Eravamo alla nascita dell’Idea Fascista.
Il 23 marzo 1919 in Piazza San Sepolcro a Milano, con un memorabile discorso, Mussolini, fondò il primo nucleo di quello che sarebbe divenuto il Partito Nazionale Fascista, i Fasci di Combattimento, raccogliendo intorno a sé uomini e idee della sinistra radicale e della destra nazionalista più accesa.
L’iniziativa, dopo qualche tempo di torpore, raccolse sempre più consensi e il Fascismo iniziò a divenire una forza organizzata in funzione antisindacale e antisocialista. Mussolini otteneva sempre più adesioni da tutti i settori agrari e industriali, dai contadini agli operai, dagli imprenditori ai proprietari terrieri, senza distinzione di ceto.
Ormai forte e organizzato, Mussolini decise la trasformazione in Partito Nazionale Fascista, nel novembre 1921, per avviarsi alla Rivoluzione, che si concretizzò il 28 ottobre 1922, con la storica Marcia su Roma.
Il Re Vittorio Emanuele III di Savoia lo convocò al Quirinale per formare il nuovo Governo Fascista di unità nazionale, costituito da un gabinetto di larga coalizione anche con i liberali e i popolari.
Nel 1924, il Governo si consolidò con la vittoria nelle elezioni.
Ormai stavano crescendo il potere di Mussolini e del partito, ma il misterioso assassinio del deputato socialista Giacomo Matteotti (10 giugno 1924) mandò in crisi entrambi.
Così il futuro duce si assunse le responsabilità politiche dell’accaduto, per mantenere intatta la fiducia del Re e del Popolo.
Con l’emarginazione delle altre forze politiche, il PNF raggiunse il ruolo di partito unico del Regno e Mussolini, cui il Re conferì ufficialmente, accanto al titolo di Presidente del Consiglio, quello di Duce del Fascismo e Capo del Governo.
E da qui che il duce, appunto, iniziò ad intraprendere una enorme quantità di iniziative che portarono l’Italia ad incrementare i propri indici di benessere e di potenza in modo eccelso.
La sua popolarità crebbe vertiginosamente e ormai egli era il restauratore delle sorti d’Italia, il Capo per eccellenza.
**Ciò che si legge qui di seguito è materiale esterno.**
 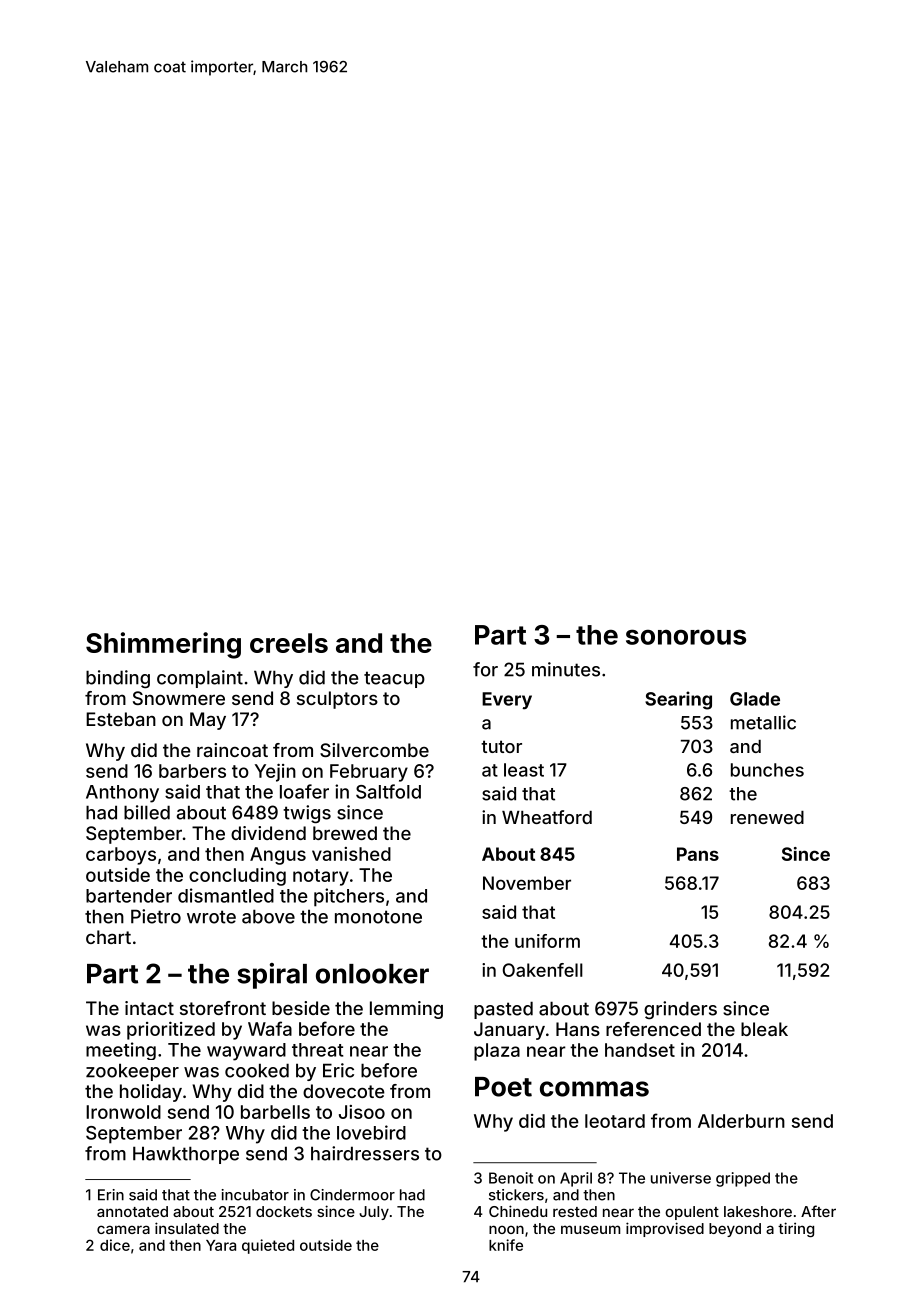 I want to click on monotone, so click(x=378, y=917).
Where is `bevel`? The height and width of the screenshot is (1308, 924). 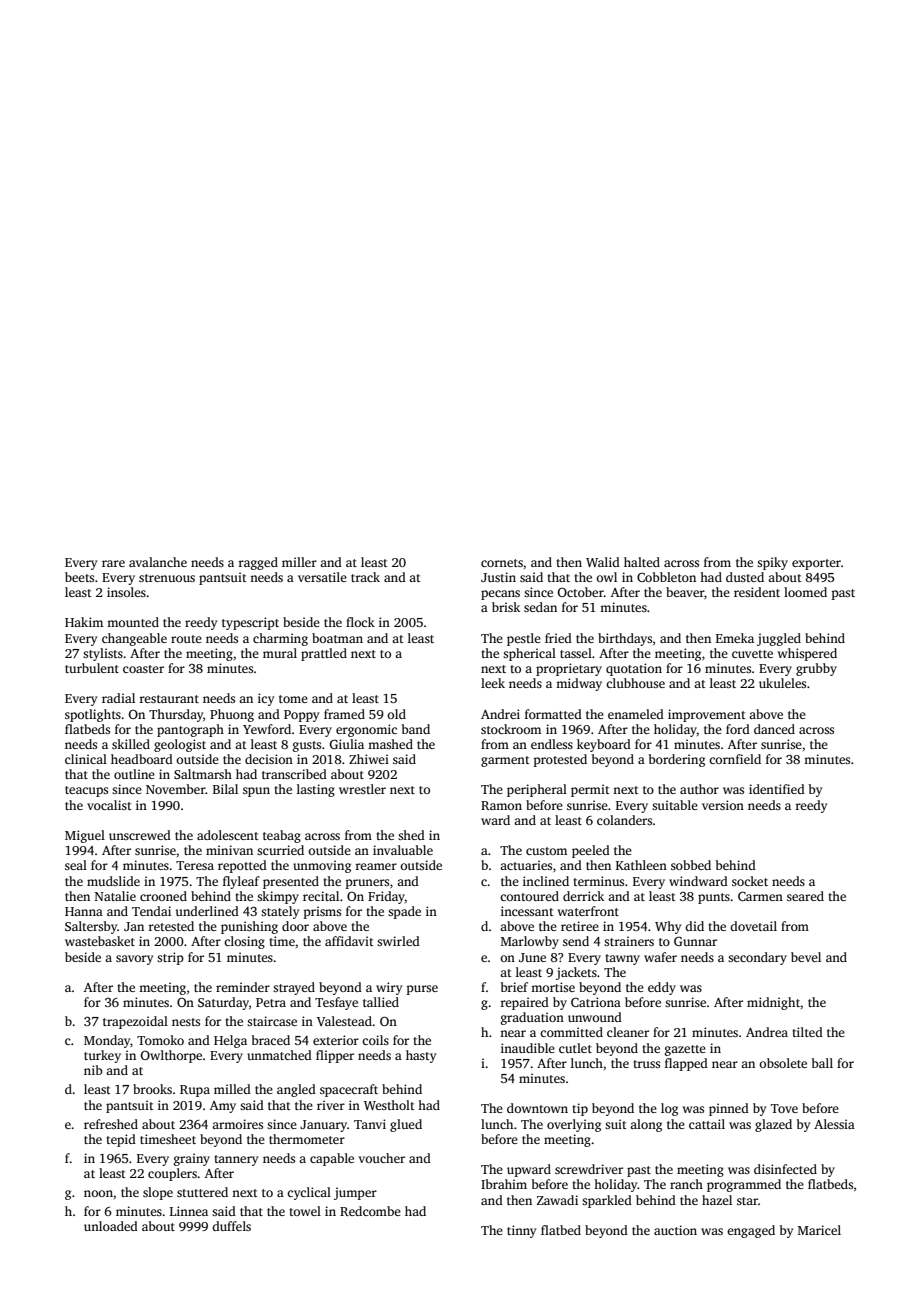
bevel is located at coordinates (806, 957).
Il Regime riscosse successi, innumerevoli successi, come: la risoluzione della questione romana attraverso il Concordato (Patti Lateranensi dell’11 febbraio 1929), la bonifica di intere zone d’Italia e la costruzione dal nulla di un’intera nuova Provincia (Littoria, 1932), il trionfo nella Guerra d’Etiopia con il ritorno dell’Impero sui colli fatali di Roma (9 Maggio 1936), la soluzione dei problemi igienico-sanitari del Paese, il rinnovamento dell’ordine legislativo e giudiziario, l’istituzione di un nuovo ed eccellente sistema corporativo e sindacale, la promozione dei valori etici, sociali, religiosi e della Romanità del Popolo d’Italia, il prestigio e la forza della Patria all’estero (da ricordare l’occupazione momentanea di Corfù contro l’ingerenza greca nel 1923 e l’annessione definitiva di Fiume all’Italia, 1924), e così via.
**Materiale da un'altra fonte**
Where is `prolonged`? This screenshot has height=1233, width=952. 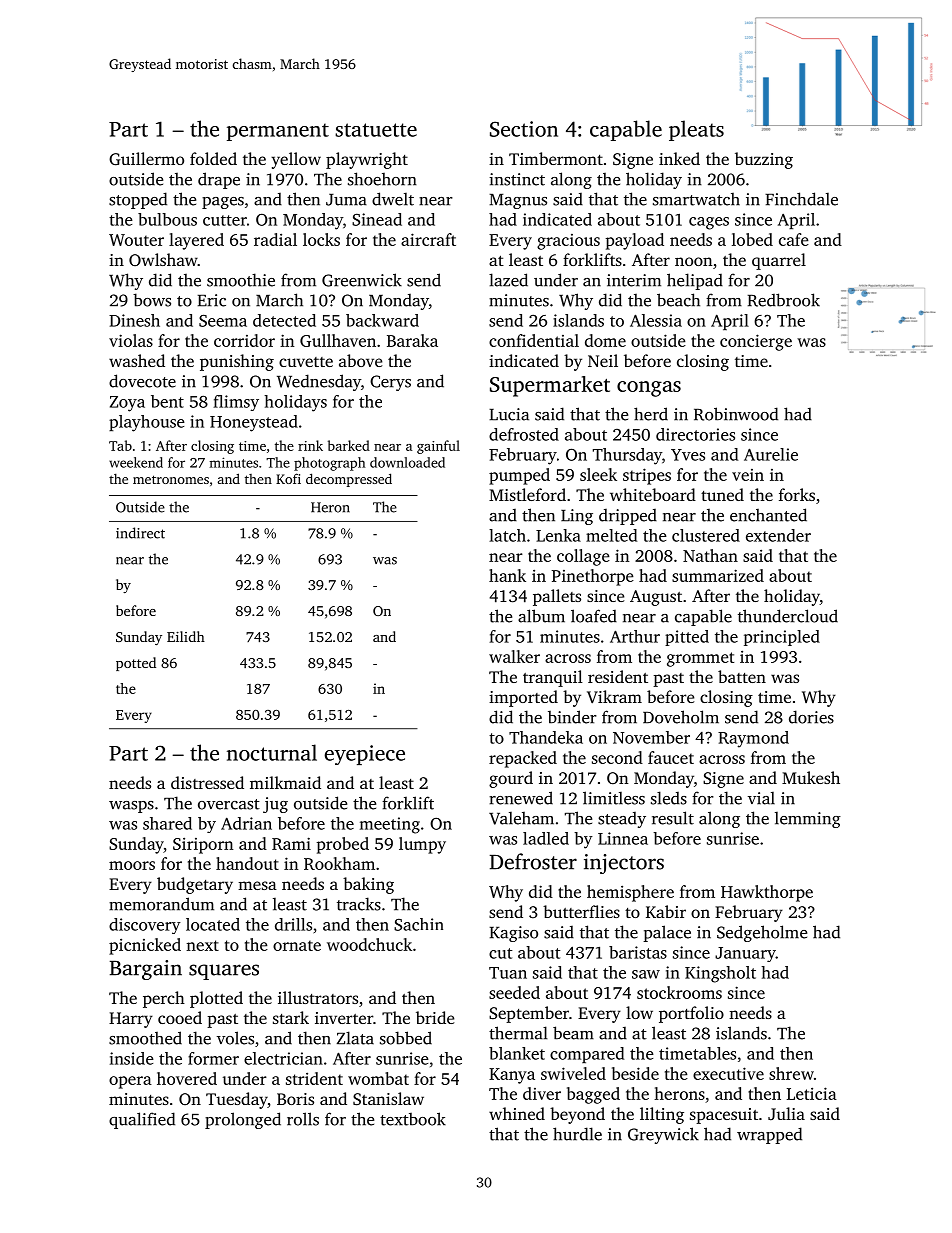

Ma, con il passare del tempo, iniziò a emergere sempre più la parte retorica e demagogica della dittatura personale, che offuscò tutte le benemerenze del Fascismo e del suo Capo.
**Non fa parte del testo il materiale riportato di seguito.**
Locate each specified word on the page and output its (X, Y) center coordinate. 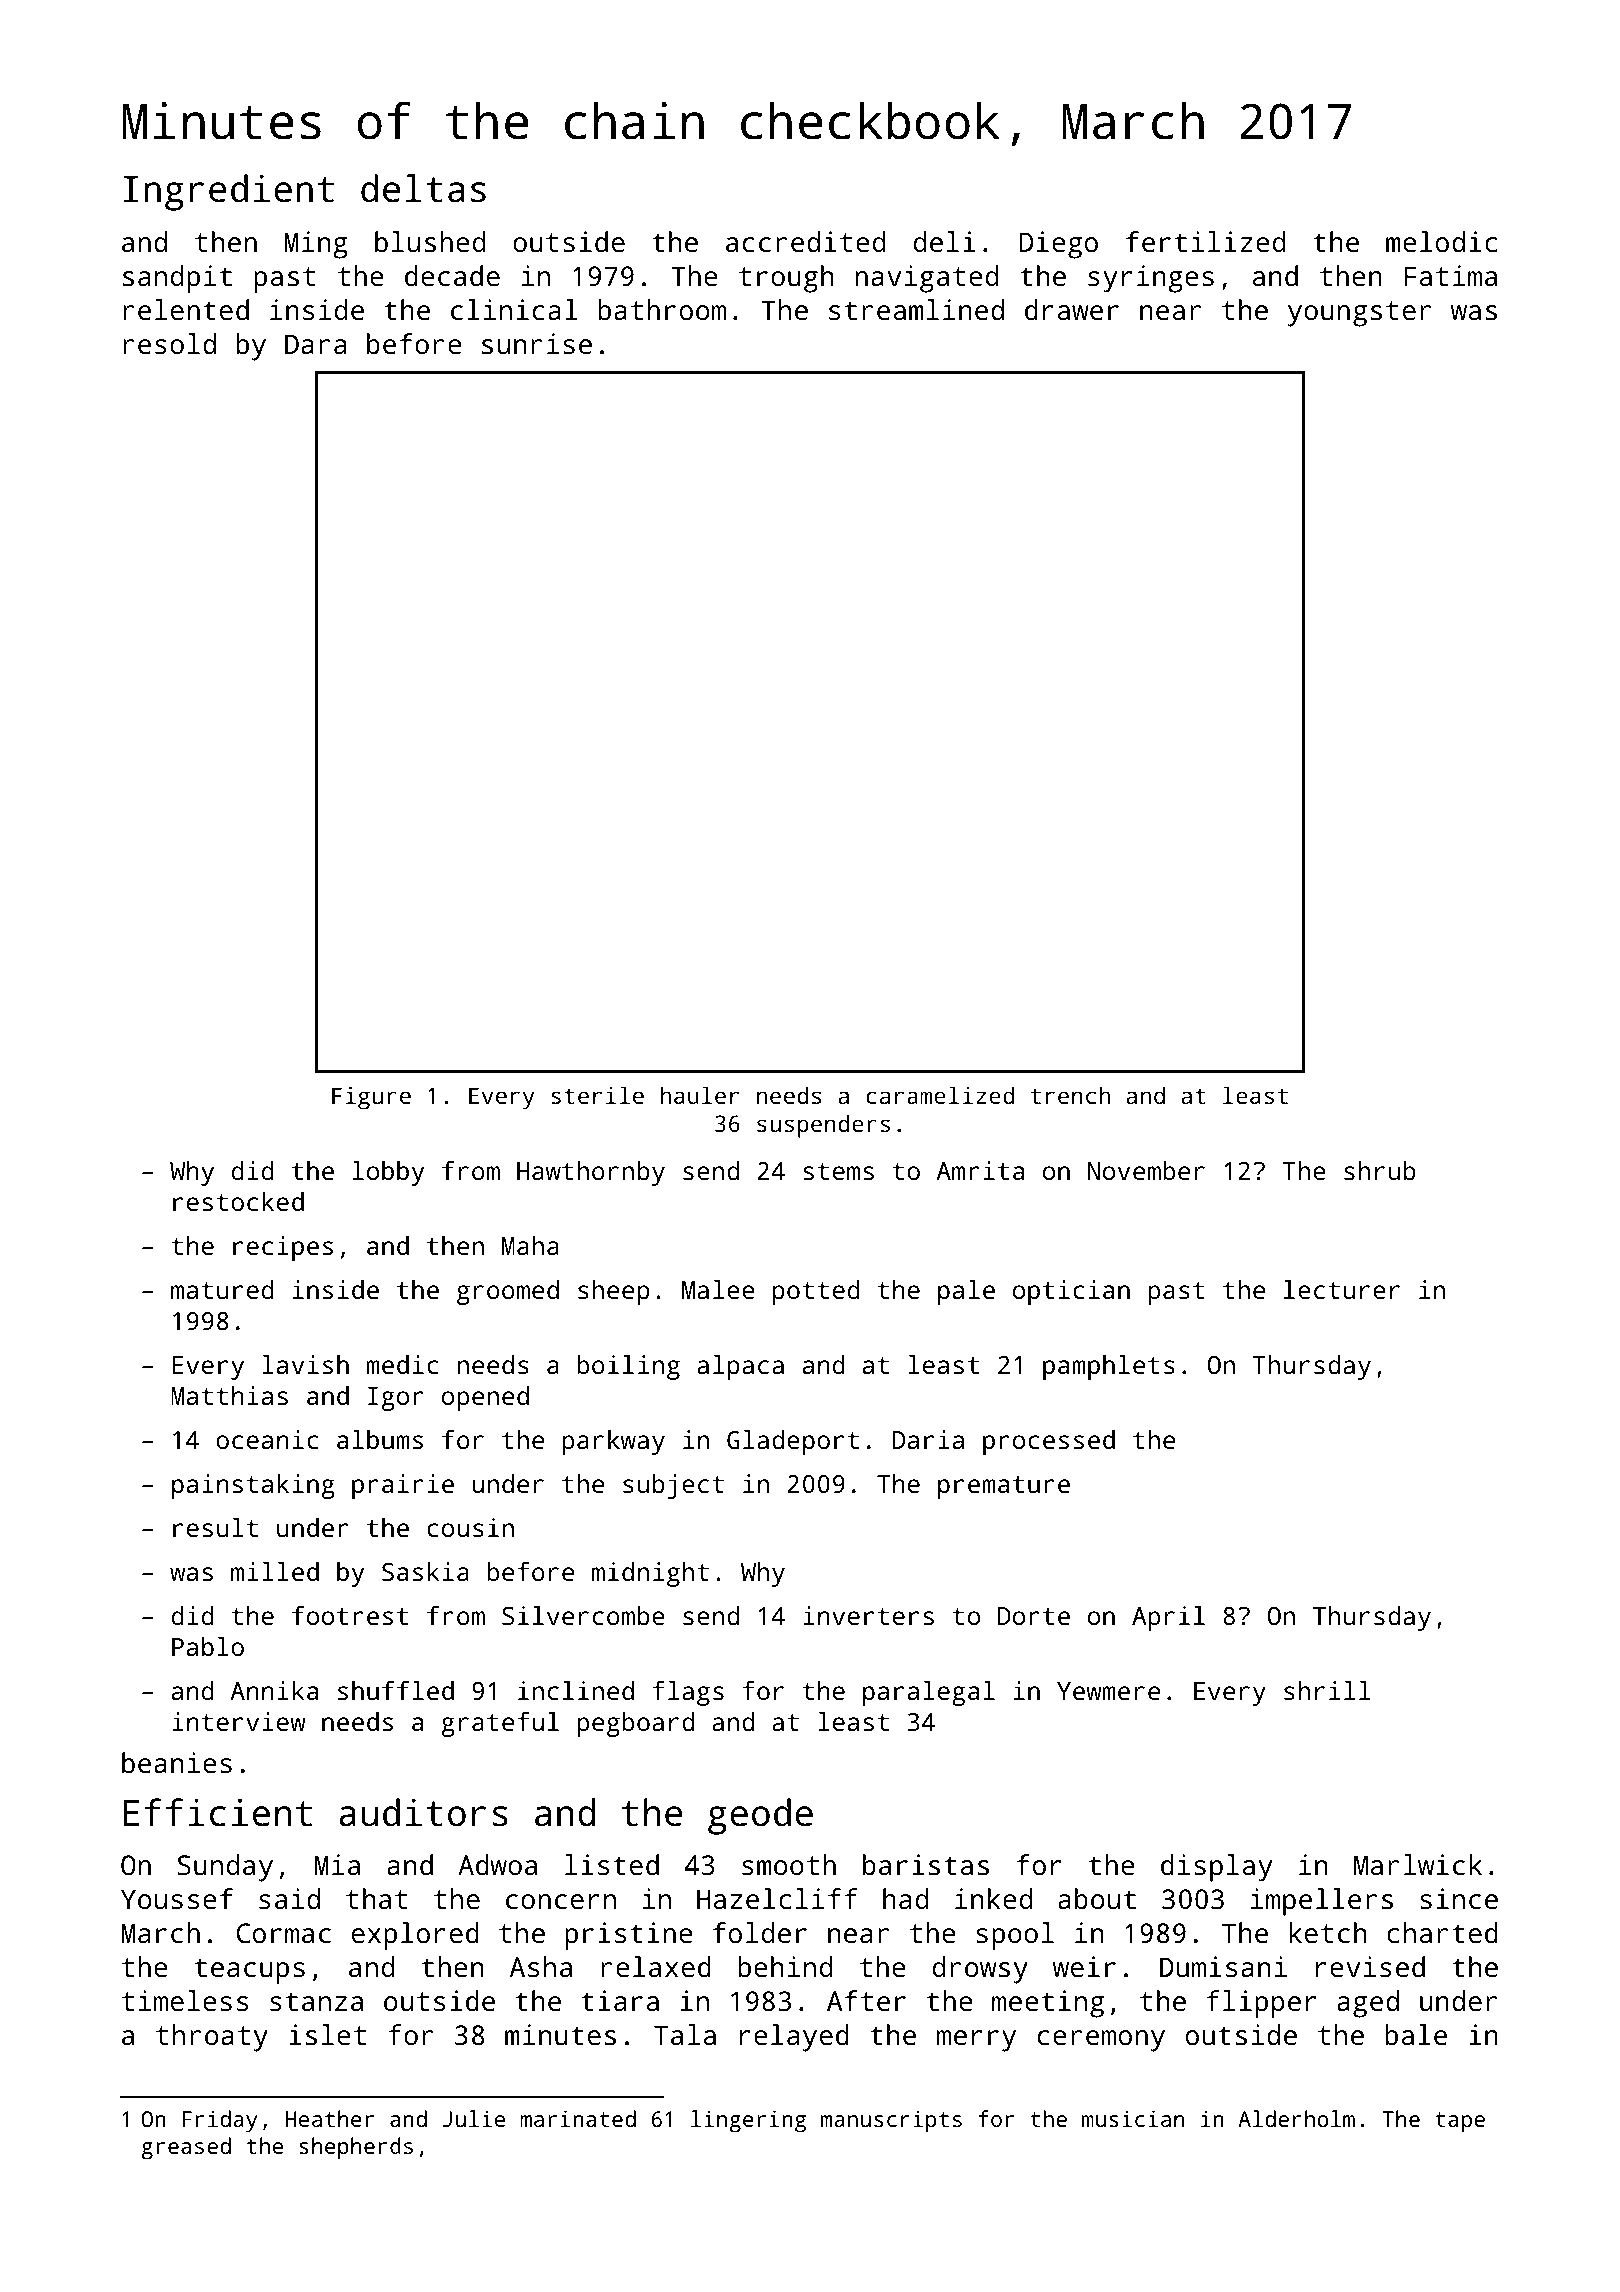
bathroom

Isolato dalle “demoplutocrazie occidentali” durante l’impresa d’Etiopia (inique sanzioni), si avvicinò sempre più alla Germania nazionalsocialista, pur avendola più volte duramente attaccata per la politica razziale ed espansionistica (annessione dell’Austria, 1938).
Ottenne un successo importante con il Patto di Monaco dello stesso 1938, che sembrava sortire il mantenimento della pace mondiale.
Ormai, però, era visto in modo ostile dalle demoplutocrazie e subendo il fascino della dittatura hitleriana, giunse alla promozione ed alla promulgazione di inaspettate leggi razziali di marca antisemita (1938), le quali gettarono per sempre ombra sul suo operato.
Con la firma di un vincolante Patto d’Acciaio (1939), si assistette alla definitiva alleanza internazionale con la Germania.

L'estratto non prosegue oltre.